Non importa, ormai sono seduta sulla mia sediolina in attesa del mio turno che, giocando a sudoku, non tarda nemmeno troppo ad arrivare, giusto due livelli genius (e non essendo io un genio, il mio tempo medio di risoluzione è di 15 minuti...). Arriva il mio fatidico 397 e mi alzo, con telefono silenzioso per ritirare la mia raccomandata. Visto che sulla cartolina scritta a mano, il postino che nutriva la mia stessa voglia di ferie quando l'ha lasciata in buchetta, ha scritto solamente nome e cognome senza indirizzo, l'impiegato torna da una prima ricerca un po’ sconsolato, essendo andata a vuoto. Gli do l'indirizzo completo di C.A.P. e ridendo mi dice che sospetta sia finita proprio nell'ufficio postale sotto casa mia! Che ridere, davvero... Da sbellicarsi.

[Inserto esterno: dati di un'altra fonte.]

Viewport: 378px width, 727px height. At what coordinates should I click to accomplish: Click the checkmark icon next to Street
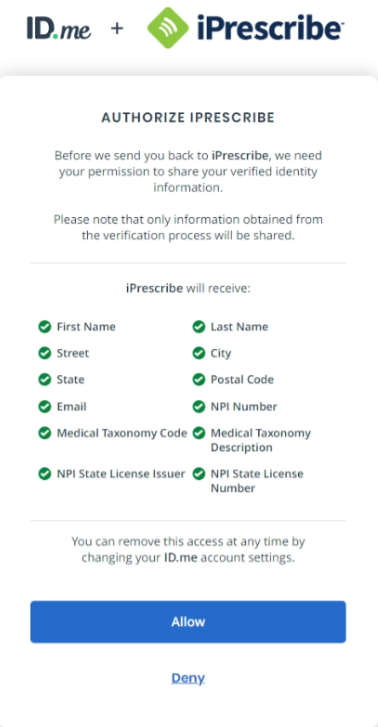(45, 353)
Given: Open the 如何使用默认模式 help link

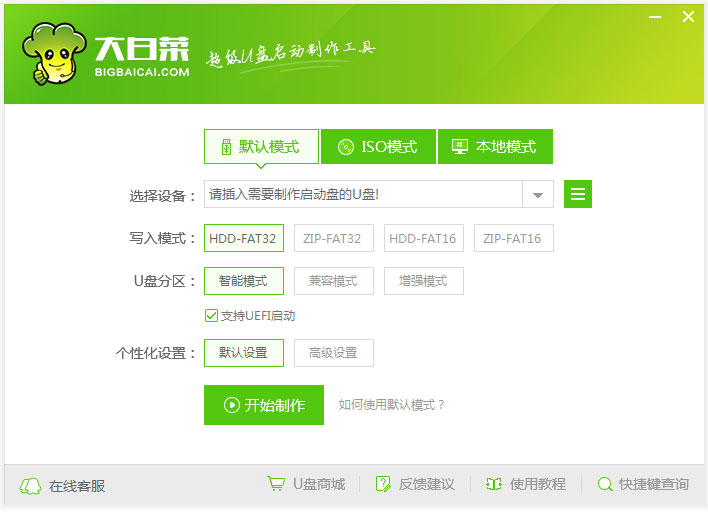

Gli chiedo ci controllare meglio e inserendo il numero della raccomandata nel gestionale interno vede che è proprio cosi: la mia raccomandata è nell'ufficio postale a 10 passi da casa mia.
Ovviamente, non avendomi l'impiegato permesso di essere davvero "utente" mi sono permessa di fare la cliente elencando una serie di improperi sui quali possiamo sorvolare per non dilungarci troppo.
L'impiegato però è fresco di corsi sul problem solving e mi propone di scrivermi a mano sulla cartolina che, proprio a causa di questo disguido, ho DIRITTO di ritirare la mia raccomandata allo sportello SENZA fare ulteriore fila... Non so se più per senso civico che mi impediva di passare davanti ad altri malaugurati concittadini, o per dimostrargli che il suo corso lo doveva utilizzare in vacanza con la famiglia dopo essere stato dirottato in Alaska anziché atterrare alle Bermuda, me ne vado con la cartolina linda all'ufficio sotto casa dove:
1) non trovo fila nonostante ci sia una sola persona addetta alla consegna delle raccomandate;
2) trovo davvero la mia raccomandata;
3) trovo anche lì comunque un impiegato fresco di corso di problem solving che mi spiega, orgoglioso della high technolgy di poste italiane, che non solo la mia raccomandata era stata smistata lì per errore da un simpatico postino, ma che nell’ottica del problem solving anticipato- per evitare che ricapiti posso prendere il simpatico numerino che c'è sulla cartolina -che è l'identificativo della raccomandata- inserirlo sul sito internet delle poste italiane e verificare dove il postino ha deciso di smistarla...
Ora io mi chiedo: è vero che sono utente nel senso che utilizzo un servizio e che, di fatto, non ho alternative, nel senso che devo essere utente per forza e mio malgrado, ma posso essere anche cliente?!
Cioè, qualcuno può far fare agli impiegati delle poste un corso anziché di problem solving operativo, di cultura generale in cui gli si spiega che offrono un servizio e che al centro di quel servizio c'è il cittadino, ovvero il contribuente, ovvero quello stronzo che tutte le mattine si alza, va a lavorare per pagare le tasse (e vivere con quel che gli avanza), che vanno a ingrassare i TRE MILIONI di dipendenti pubblici che lo considerano un utente?!?